§ **Requirement**: Each line below should be written out again exactly.

-- The input follows --

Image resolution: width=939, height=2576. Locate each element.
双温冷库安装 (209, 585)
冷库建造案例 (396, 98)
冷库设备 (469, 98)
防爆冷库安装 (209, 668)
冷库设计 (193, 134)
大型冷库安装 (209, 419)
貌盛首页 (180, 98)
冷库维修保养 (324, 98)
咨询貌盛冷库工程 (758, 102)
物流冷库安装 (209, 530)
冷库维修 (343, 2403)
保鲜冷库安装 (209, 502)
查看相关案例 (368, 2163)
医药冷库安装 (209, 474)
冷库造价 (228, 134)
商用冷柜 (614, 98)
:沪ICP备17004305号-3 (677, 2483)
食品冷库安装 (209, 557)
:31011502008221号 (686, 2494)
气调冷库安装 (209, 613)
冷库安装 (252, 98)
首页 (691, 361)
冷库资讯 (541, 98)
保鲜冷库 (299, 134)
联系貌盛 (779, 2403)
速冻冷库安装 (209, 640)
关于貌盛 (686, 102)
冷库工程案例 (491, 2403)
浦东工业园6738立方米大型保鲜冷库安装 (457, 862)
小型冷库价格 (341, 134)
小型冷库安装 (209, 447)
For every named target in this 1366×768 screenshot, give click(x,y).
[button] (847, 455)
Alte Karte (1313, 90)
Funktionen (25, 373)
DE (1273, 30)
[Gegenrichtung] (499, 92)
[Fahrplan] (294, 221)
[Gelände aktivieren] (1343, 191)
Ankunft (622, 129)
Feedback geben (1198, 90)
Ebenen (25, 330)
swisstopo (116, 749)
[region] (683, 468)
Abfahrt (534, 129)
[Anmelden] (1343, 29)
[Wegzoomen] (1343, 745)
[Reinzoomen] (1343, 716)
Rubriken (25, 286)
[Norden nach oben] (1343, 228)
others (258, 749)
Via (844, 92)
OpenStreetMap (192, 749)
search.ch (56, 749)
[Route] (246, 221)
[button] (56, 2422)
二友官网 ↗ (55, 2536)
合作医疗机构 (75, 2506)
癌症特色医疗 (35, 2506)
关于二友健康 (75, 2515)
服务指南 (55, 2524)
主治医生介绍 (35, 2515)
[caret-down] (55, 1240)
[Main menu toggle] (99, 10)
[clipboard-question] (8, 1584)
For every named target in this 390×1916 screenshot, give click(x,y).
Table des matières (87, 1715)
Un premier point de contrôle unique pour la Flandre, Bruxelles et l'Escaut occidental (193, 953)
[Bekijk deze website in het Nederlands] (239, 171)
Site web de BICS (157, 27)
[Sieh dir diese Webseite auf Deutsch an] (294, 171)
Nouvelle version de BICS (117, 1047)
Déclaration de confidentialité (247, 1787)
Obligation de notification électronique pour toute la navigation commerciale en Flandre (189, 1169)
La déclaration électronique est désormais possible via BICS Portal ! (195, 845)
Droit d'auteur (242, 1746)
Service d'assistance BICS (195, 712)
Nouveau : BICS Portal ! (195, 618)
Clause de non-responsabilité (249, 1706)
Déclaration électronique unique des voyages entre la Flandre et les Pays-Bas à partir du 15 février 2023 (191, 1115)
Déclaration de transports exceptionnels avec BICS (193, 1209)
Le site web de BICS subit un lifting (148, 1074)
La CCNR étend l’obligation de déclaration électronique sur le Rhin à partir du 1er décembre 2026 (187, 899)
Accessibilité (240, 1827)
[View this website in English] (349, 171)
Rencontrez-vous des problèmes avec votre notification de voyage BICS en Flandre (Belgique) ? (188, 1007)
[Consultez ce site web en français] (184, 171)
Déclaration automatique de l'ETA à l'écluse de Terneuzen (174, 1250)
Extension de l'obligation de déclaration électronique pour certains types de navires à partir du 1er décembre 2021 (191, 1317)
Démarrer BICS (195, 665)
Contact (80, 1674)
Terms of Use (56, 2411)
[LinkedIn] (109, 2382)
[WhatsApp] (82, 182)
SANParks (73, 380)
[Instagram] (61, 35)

-- The input concluded --

§ **Exercise response**:
Image resolution: width=939, height=2576. Locate each element.
双温冷库安装 (209, 585)
冷库建造案例 (396, 98)
冷库设备 (469, 98)
防爆冷库安装 (209, 668)
冷库设计 (193, 134)
大型冷库安装 (209, 419)
貌盛首页 (180, 98)
冷库维修保养 (324, 98)
咨询貌盛冷库工程 (758, 102)
物流冷库安装 (209, 530)
冷库维修 (343, 2403)
保鲜冷库安装 (209, 502)
查看相关案例 (368, 2163)
医药冷库安装 (209, 474)
冷库造价 (228, 134)
商用冷柜 (614, 98)
:沪ICP备17004305号-3 (677, 2483)
食品冷库安装 (209, 557)
:31011502008221号 (686, 2494)
气调冷库安装 (209, 613)
冷库安装 (252, 98)
首页 (691, 361)
冷库资讯 (541, 98)
保鲜冷库 (299, 134)
联系貌盛 (779, 2403)
速冻冷库安装 (209, 640)
关于貌盛 (686, 102)
冷库工程案例 (491, 2403)
浦东工业园6738立方米大型保鲜冷库安装 (457, 862)
小型冷库价格 (341, 134)
小型冷库安装 (209, 447)
For every named target in this 1366×768 screenshot, give click(x,y).
[button] (847, 455)
Alte Karte (1313, 90)
Funktionen (25, 373)
DE (1273, 30)
[Gegenrichtung] (499, 92)
[Fahrplan] (294, 221)
[Gelände aktivieren] (1343, 191)
Ankunft (622, 129)
Feedback geben (1198, 90)
Ebenen (25, 330)
swisstopo (116, 749)
[region] (683, 468)
Abfahrt (534, 129)
[Anmelden] (1343, 29)
[Wegzoomen] (1343, 745)
[Reinzoomen] (1343, 716)
Rubriken (25, 286)
[Norden nach oben] (1343, 228)
others (258, 749)
Via (844, 92)
OpenStreetMap (192, 749)
search.ch (56, 749)
[Route] (246, 221)
[button] (56, 2422)
二友官网 ↗ (55, 2536)
合作医疗机构 (75, 2506)
癌症特色医疗 (35, 2506)
关于二友健康 (75, 2515)
服务指南 (55, 2524)
主治医生介绍 (35, 2515)
[caret-down] (55, 1240)
[Main menu toggle] (99, 10)
[clipboard-question] (8, 1584)
For every named target in this 390×1916 screenshot, give click(x,y).
Table des matières (87, 1715)
Un premier point de contrôle unique pour la Flandre, Bruxelles et l'Escaut occidental (193, 953)
[Bekijk deze website in het Nederlands] (239, 171)
Site web de BICS (157, 27)
[Sieh dir diese Webseite auf Deutsch an] (294, 171)
Nouvelle version de BICS (117, 1047)
Déclaration de confidentialité (247, 1787)
Obligation de notification électronique pour toute la navigation commerciale en Flandre (189, 1169)
La déclaration électronique est désormais possible via BICS Portal ! (195, 845)
Droit d'auteur (242, 1746)
Service d'assistance BICS (195, 712)
Nouveau : BICS Portal ! (195, 618)
Clause de non-responsabilité (249, 1706)
Déclaration électronique unique des voyages entre la Flandre et les Pays-Bas à partir du 15 février 2023 (191, 1115)
Déclaration de transports exceptionnels avec BICS (193, 1209)
Le site web de BICS subit un lifting (148, 1074)
La CCNR étend l’obligation de déclaration électronique sur le Rhin à partir du 1er décembre 2026 (187, 899)
Accessibilité (240, 1827)
[View this website in English] (349, 171)
Rencontrez-vous des problèmes avec votre notification de voyage BICS en Flandre (Belgique) ? (188, 1007)
[Consultez ce site web en français] (184, 171)
Déclaration automatique de l'ETA à l'écluse de Terneuzen (174, 1250)
Extension de l'obligation de déclaration électronique pour certains types de navires à partir du 1er décembre 2021 (191, 1317)
Démarrer BICS (195, 665)
Contact (80, 1674)
Terms of Use (56, 2411)
[LinkedIn] (109, 2382)
[WhatsApp] (82, 182)
SANParks (73, 380)
[Instagram] (61, 35)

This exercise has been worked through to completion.